TEXT OF COMMENTARY
The bottom line’s a dangerous place this year. Lots of scary numbers down there.
But nonprofits that depend on charity are hoping that despite the tight times people and companies are still going to share a little with the most needy. Because as good as it feels to get, it can feel even better to give.
As we wrap up our look at philanthropy this week, a moment now for the groups on the receiving end of your donations. People have been saying for years that nonprofits ought to act more like regular businesses. The ones that do make a profit.
Commentator Dan Pallotta couldn’t agree more.
We let business pay people based on value. But we don’t want people making money in charity. Want to make a million as a CEO selling violent video games to kids? Go for it. Want to make a million curing kids of cancer? You’re a parasite. So our top business school grads gravitate to the for-profit sector.
We let business advertise until the last dollar no longer produces a penny of value, but we don’t want charitable donations spent on advertising.
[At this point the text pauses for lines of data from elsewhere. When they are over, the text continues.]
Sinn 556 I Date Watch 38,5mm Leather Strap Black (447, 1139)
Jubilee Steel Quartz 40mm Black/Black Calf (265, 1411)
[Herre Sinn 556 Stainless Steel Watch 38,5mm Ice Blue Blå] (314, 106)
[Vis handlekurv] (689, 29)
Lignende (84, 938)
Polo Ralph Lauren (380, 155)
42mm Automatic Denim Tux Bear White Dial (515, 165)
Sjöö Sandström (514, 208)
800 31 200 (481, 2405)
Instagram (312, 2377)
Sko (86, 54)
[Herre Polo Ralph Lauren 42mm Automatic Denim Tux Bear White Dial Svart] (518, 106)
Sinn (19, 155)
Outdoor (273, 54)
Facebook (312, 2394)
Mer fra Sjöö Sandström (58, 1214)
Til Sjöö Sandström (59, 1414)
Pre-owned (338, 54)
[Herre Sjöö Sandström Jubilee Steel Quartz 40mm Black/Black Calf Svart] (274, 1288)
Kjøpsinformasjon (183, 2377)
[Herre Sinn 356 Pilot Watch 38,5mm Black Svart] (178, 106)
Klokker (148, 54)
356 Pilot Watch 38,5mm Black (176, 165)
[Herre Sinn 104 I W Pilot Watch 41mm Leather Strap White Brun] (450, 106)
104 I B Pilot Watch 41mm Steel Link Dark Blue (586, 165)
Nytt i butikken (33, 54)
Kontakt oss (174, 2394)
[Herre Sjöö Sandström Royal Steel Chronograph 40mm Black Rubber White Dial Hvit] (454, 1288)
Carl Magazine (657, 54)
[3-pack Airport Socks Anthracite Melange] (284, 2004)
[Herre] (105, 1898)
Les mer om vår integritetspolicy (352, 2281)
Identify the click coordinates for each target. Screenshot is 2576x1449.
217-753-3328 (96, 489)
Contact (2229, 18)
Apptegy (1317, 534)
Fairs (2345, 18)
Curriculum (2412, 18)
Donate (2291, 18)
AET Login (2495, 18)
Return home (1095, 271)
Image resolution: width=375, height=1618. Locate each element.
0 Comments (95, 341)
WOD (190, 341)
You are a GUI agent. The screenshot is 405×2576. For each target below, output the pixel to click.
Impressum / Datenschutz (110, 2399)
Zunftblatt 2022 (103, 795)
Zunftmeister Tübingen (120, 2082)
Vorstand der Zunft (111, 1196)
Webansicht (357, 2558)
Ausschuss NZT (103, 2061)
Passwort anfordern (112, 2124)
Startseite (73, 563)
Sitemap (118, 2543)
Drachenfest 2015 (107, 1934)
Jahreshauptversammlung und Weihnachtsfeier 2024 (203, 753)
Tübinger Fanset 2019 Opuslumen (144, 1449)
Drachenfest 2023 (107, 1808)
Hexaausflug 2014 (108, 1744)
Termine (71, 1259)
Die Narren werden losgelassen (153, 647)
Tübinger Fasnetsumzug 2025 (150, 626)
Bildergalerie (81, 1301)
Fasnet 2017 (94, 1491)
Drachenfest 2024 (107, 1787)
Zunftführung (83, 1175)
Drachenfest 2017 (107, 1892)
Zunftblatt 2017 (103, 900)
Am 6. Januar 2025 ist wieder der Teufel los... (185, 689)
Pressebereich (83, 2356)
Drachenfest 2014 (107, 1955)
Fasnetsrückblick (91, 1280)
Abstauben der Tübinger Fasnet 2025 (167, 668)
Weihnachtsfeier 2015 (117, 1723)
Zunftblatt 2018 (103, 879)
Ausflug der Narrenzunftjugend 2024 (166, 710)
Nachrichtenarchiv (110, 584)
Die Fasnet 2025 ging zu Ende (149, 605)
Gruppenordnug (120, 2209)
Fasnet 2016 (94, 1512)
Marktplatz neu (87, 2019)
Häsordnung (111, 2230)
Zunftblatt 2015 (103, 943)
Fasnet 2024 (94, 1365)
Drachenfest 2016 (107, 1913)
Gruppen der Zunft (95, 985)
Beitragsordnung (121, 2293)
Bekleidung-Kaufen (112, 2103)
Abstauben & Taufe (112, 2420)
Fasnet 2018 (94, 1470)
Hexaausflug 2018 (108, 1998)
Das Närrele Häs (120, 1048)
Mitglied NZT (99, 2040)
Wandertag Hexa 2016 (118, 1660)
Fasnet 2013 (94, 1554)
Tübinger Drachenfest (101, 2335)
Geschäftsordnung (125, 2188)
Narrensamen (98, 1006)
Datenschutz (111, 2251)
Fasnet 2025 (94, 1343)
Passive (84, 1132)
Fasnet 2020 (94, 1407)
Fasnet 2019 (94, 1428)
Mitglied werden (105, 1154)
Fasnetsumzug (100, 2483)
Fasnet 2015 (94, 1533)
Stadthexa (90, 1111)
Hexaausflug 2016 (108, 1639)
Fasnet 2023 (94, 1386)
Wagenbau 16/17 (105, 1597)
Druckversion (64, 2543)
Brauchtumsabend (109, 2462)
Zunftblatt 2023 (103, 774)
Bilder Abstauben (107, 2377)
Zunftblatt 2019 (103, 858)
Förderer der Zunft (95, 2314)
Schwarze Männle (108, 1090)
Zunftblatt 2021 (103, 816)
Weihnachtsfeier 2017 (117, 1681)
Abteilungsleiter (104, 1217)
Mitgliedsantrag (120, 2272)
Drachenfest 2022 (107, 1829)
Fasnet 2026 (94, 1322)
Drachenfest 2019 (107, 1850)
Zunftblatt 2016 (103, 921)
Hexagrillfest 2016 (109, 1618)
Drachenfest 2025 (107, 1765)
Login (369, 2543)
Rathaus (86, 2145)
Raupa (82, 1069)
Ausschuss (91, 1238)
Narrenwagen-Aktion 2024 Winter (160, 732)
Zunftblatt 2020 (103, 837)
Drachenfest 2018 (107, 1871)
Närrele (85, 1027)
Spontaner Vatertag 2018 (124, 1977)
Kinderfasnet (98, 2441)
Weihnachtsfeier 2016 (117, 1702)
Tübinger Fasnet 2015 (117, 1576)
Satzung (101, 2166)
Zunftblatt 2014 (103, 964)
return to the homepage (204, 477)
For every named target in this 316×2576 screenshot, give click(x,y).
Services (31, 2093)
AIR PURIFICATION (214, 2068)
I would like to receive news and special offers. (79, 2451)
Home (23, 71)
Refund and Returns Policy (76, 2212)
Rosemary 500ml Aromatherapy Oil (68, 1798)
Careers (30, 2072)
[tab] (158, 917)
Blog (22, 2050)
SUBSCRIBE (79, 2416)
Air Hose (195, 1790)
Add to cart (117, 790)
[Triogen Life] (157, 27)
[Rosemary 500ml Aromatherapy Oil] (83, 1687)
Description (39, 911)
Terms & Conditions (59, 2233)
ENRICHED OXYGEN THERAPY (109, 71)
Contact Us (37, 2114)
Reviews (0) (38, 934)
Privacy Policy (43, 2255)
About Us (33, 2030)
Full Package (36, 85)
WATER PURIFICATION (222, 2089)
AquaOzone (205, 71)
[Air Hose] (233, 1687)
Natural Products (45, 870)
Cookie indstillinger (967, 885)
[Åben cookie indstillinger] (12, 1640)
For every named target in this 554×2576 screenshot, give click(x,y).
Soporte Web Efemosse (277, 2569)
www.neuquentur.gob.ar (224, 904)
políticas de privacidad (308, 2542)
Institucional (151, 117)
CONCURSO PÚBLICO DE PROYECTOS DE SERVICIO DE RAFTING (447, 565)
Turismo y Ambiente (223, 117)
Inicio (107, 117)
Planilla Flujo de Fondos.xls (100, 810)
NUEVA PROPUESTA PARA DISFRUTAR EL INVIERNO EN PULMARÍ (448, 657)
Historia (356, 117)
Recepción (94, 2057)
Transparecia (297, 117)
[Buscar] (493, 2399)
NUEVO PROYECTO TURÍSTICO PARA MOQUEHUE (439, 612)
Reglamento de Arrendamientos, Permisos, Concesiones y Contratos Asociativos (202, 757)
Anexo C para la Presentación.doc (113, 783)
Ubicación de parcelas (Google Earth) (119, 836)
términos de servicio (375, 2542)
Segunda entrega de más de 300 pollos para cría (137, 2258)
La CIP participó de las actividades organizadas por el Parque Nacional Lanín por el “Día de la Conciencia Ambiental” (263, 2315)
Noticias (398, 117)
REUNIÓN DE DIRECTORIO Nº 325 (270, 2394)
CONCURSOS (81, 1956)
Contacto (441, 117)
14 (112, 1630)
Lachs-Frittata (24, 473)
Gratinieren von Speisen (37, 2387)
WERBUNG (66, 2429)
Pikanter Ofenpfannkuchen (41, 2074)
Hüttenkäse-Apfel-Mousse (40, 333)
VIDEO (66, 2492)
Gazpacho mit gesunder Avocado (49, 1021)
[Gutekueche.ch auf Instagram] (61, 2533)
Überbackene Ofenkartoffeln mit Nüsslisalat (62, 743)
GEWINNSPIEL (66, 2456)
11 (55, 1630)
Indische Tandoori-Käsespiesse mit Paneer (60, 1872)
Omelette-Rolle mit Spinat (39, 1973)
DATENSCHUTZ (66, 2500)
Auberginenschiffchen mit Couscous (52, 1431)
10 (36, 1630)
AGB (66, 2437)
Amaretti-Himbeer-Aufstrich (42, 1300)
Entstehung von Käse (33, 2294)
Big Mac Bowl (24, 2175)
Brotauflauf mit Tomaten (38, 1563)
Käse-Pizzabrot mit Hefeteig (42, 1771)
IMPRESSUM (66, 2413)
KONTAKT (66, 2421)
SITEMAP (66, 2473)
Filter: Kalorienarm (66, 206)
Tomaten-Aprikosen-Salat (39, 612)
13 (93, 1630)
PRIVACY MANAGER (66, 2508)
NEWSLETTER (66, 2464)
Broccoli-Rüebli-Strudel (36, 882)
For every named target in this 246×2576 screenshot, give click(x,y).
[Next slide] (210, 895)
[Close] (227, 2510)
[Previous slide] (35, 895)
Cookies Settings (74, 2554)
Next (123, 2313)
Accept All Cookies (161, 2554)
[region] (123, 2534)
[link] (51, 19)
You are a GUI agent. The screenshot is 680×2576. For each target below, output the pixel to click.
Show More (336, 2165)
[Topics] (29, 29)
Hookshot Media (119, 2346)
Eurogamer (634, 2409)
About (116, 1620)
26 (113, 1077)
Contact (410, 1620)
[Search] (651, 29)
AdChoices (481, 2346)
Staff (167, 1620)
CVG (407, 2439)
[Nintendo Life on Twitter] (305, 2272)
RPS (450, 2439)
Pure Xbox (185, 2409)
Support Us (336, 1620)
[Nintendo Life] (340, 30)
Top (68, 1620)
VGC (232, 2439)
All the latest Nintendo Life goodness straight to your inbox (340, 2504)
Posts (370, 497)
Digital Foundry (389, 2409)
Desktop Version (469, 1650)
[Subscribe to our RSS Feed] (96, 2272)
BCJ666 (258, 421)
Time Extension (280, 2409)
So charities can’t build demand for causes. Budweiser’s all over the Super Bowl. AIDS and Darfur? Absent.
We let business make mistakes, but expect charity to spend contributions cautiously. It’s OK if a $100 million Disney movie flops, but if a $5 million charity walk doesn’t show a 75 percent profit year one? Call the attorney general. So charities can’t develop learning curves for revenue generation.
Amazon could forego investor returns for six years to build market dominance. But if a charity embarks on a long-term plan with no return for the needy for six years — we expect a crucifixion. Business can offer profits to attract investment capital. But there’s no stock market for charity. So the for-profit sector monopolizes the multi-trillion-dollar capital markets.
No competitive compensation, no advertising, no risk-taking, no long-term vision and no capital markets. A perfect storm of prohibition that puts the nonprofit sector at extreme disadvantage to the for-profit sector. We blame capitalism for the inequities in society, and then refuse to let charity use the tools of capitalism to rectify them.
Maybe capitalism isn’t the problem. Maybe the lack of it is. It’s been banished from charity by a Puritan ethic of deprivation that considers it contaminating. Maybe an ethic that stands in the way of progress is an ethic whose time is done.
Ryssdal: Dan Pallotta is the author of “Uncharitable: How Restraints on Nonprofits Undermine Their Potential.”